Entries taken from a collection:
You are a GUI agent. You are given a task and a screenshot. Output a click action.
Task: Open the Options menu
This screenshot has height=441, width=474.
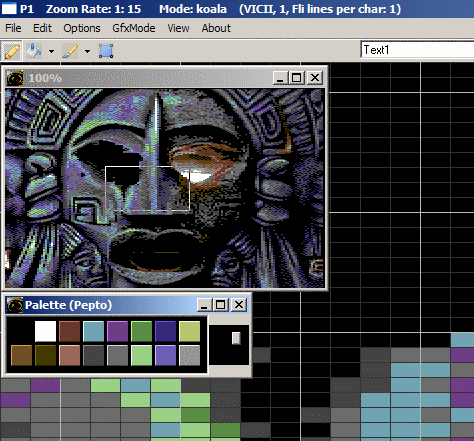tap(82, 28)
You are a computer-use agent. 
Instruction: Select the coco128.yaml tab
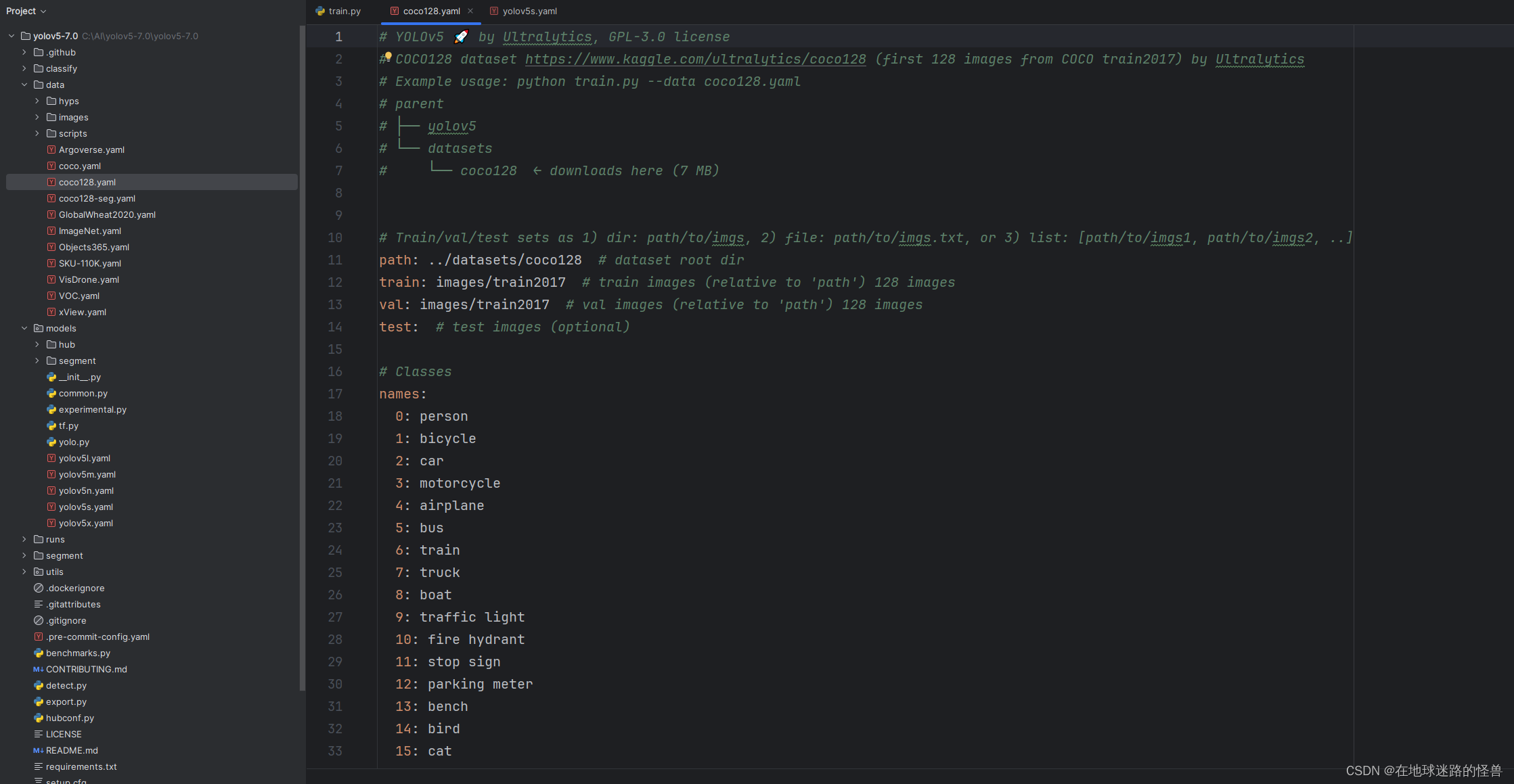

* * *

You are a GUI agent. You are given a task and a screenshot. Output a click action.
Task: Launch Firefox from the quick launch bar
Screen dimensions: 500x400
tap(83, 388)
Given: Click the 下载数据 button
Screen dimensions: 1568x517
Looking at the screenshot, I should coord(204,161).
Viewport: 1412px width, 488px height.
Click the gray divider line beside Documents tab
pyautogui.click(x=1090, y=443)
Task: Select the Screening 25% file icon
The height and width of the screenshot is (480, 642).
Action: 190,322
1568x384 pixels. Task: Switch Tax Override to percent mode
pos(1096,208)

Problem to work on
What is needed is an exact copy of only the lines above from the one with "This screenshot has height=441, width=474." to the one with "Instruction: Select the coco128.yaml tab", both kept, with every picture left out.

Answer area
This screenshot has height=441, width=474.
tap(82, 28)
You are a computer-use agent. 
Instruction: Select the coco128.yaml tab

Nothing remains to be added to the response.